On Wednesday, 03/28/2018 at 02:19 GMT, Dimitri John Ledkov 
<[email protected]> wrote:

> Let me put this in a different perspective, as a millennial using a z
> system for the first time less than 3 years ago...
>
> I was shocked when I discovered /proc/sysinfo on a z system, and that
> even inside KVM machine it exposes the LPAR, z/VM, KVM information.
>
> And that this information is stored, is nested, and is passed through
> to inner layers. I found it extremely insecure, as typically I expect
> privilege separation after each layer of virtualization - as in a
> public cloud guest user, should not be able to introspect the
> underlying virtualisation middle layers (e.g. xen) or the bare metal.
>
> I expect a typical bare-metal -> virtualization -> containerization
> deployment will not have the same sysadmin managing / supervising each
> of those layers. I expect datacentre remote-hands sysadmin; devops;
> developers to have segregated access to these things.
>
> However, after working with z systems a bit more, I realized that the
> physical security and access modeling is very different. In effect,
> one typically has a very limited number of people accessing the
> mainframe, whilst sharing many hats.

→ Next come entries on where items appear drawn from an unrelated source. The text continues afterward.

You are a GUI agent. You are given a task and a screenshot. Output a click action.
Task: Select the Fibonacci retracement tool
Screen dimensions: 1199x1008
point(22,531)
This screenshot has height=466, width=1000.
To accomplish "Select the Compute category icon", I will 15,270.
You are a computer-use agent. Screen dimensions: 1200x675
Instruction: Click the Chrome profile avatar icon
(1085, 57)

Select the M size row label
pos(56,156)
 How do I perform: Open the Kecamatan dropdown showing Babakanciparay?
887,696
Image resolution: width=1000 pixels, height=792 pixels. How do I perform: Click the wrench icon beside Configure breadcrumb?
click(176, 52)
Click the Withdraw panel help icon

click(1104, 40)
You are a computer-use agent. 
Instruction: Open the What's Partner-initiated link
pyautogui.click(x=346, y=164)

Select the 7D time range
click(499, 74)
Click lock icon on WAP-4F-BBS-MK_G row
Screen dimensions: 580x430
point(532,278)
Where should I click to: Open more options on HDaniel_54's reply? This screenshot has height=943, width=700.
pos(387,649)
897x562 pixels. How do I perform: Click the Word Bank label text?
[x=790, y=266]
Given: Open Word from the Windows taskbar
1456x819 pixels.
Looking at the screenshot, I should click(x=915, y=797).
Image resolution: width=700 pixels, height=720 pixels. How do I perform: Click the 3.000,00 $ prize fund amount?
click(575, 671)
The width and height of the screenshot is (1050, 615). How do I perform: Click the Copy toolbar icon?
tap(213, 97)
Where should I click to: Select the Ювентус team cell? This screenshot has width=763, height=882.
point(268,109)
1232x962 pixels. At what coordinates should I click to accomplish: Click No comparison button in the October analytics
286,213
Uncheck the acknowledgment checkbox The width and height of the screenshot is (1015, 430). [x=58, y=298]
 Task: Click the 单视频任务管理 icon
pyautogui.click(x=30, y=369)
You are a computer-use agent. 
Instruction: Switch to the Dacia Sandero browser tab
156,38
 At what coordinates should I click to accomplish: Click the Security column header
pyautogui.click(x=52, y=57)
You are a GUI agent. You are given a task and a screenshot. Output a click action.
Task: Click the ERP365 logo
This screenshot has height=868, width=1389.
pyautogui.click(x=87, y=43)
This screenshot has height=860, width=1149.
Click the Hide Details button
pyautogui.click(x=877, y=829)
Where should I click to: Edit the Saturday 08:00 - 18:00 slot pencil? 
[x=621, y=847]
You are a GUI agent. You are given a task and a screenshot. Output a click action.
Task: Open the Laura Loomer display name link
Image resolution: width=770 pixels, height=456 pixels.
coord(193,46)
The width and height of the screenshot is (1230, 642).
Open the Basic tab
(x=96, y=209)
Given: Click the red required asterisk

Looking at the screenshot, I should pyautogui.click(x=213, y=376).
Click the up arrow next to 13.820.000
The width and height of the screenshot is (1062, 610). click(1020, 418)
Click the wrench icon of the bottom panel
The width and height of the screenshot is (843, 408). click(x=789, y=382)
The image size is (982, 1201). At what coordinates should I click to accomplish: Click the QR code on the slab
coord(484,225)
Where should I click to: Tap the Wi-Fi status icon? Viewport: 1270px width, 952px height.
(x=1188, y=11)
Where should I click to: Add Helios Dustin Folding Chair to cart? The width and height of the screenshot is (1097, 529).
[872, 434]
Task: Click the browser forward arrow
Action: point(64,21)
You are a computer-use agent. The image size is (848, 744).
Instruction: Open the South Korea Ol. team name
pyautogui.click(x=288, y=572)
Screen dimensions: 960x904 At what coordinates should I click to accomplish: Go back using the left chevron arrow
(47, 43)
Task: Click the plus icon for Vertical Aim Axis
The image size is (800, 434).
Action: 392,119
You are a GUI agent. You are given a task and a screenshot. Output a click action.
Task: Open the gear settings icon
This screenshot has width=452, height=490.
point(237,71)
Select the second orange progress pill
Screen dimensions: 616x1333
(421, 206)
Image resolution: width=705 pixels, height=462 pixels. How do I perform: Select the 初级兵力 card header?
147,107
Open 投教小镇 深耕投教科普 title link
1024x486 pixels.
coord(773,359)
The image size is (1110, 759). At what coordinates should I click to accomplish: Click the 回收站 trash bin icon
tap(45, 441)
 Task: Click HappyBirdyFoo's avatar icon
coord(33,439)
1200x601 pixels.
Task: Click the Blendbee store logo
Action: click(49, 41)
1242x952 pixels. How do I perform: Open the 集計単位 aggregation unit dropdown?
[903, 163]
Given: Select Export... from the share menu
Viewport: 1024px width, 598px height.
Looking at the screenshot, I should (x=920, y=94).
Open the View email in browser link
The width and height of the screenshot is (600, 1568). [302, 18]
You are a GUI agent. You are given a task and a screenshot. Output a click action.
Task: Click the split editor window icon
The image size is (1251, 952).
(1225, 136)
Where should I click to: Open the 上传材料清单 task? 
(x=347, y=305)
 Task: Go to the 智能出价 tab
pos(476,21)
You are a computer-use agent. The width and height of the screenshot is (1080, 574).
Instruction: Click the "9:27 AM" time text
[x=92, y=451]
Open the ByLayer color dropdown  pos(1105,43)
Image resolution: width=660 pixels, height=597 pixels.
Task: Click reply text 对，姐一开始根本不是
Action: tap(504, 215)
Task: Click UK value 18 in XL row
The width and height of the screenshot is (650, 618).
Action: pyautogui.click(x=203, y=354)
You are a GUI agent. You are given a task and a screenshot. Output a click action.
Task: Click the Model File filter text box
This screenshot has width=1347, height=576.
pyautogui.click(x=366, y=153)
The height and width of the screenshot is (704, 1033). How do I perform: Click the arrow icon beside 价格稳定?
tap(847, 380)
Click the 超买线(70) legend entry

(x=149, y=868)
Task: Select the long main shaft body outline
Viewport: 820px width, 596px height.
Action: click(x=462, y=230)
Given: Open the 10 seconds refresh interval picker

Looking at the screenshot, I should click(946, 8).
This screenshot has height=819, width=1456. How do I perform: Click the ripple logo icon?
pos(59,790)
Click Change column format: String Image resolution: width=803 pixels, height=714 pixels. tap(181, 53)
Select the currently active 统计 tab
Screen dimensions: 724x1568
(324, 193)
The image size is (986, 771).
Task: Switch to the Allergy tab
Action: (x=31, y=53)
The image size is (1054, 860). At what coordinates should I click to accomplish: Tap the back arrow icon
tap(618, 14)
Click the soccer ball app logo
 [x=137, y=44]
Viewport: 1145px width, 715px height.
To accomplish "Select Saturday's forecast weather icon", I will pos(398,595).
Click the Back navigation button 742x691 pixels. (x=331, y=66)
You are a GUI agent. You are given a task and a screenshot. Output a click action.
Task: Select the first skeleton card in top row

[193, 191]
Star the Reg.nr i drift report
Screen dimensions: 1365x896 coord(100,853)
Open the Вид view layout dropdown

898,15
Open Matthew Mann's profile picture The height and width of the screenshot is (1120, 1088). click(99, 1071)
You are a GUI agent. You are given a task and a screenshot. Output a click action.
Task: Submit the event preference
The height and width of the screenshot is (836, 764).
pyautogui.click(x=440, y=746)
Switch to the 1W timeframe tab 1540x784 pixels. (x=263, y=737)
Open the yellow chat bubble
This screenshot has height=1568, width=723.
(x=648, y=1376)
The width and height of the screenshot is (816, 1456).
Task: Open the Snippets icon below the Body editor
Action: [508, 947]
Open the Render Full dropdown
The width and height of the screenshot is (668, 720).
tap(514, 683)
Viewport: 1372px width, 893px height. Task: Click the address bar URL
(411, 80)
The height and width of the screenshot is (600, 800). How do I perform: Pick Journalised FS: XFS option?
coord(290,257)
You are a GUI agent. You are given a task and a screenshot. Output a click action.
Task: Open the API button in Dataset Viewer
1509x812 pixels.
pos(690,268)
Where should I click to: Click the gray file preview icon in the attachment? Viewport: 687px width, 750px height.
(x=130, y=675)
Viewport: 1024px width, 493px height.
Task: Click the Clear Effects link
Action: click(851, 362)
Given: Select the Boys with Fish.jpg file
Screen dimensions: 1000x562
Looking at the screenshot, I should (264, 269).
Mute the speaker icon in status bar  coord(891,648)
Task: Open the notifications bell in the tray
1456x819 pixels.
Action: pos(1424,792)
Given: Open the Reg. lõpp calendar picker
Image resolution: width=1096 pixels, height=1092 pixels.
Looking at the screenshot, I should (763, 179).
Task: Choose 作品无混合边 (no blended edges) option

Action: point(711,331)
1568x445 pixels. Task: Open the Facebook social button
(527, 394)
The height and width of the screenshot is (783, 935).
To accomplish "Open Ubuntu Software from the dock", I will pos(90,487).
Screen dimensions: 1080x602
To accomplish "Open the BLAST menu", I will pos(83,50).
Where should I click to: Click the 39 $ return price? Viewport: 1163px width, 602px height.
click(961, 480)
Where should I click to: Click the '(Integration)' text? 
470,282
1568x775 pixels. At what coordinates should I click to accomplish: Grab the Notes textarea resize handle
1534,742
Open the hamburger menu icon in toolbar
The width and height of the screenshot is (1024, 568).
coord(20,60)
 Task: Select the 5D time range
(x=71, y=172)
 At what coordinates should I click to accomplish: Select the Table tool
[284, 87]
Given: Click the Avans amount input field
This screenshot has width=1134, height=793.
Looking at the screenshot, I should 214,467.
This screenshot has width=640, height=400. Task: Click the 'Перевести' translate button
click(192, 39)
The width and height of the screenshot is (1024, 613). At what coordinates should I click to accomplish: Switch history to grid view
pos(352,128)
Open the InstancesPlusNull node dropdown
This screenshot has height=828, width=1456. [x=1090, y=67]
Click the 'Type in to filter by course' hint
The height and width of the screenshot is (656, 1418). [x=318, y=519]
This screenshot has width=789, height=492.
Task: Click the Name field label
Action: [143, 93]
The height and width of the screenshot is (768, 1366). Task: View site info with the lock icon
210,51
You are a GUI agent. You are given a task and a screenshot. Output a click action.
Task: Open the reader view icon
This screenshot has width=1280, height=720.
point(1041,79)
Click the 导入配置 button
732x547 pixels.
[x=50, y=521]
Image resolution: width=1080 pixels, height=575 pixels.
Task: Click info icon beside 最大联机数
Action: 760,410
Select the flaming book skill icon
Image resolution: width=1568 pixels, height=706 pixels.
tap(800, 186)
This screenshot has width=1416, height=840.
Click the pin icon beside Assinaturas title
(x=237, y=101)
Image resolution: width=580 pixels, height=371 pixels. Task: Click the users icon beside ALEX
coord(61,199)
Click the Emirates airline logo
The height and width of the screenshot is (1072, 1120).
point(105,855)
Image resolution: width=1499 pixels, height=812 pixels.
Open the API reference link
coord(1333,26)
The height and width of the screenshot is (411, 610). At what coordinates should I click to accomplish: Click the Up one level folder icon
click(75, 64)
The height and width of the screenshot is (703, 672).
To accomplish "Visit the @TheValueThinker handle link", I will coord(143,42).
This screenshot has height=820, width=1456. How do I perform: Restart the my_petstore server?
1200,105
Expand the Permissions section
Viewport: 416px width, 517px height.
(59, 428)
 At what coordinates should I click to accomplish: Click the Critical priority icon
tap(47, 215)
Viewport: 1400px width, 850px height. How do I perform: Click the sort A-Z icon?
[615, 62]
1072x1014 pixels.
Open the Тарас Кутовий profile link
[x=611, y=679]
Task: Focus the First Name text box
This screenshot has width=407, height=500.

Hence the mindset that this is
> sensitive information to expose from one context to a nested one is
> simply not there.

As someone who is focused on security (and networking and system 
management and DR and HA and documentation and performance and...), I 
assume that all non-CMS/GCS guests are compromised.  Little containers of 
disease-carrying vermin they are.

But it turns out that even without /proc/sysinfo the Linux guest can 
easily discover it's running on z/VM.  It's part of z/Architecture to 
surface the execution container hierarchy.  With that knowledge, it can 
start to probe it's immediate underlying hypervisor, looking for 
long-extant capabilities that, like Tide pods in the modern age, have been 
left within easy reach of the curious or mischievous.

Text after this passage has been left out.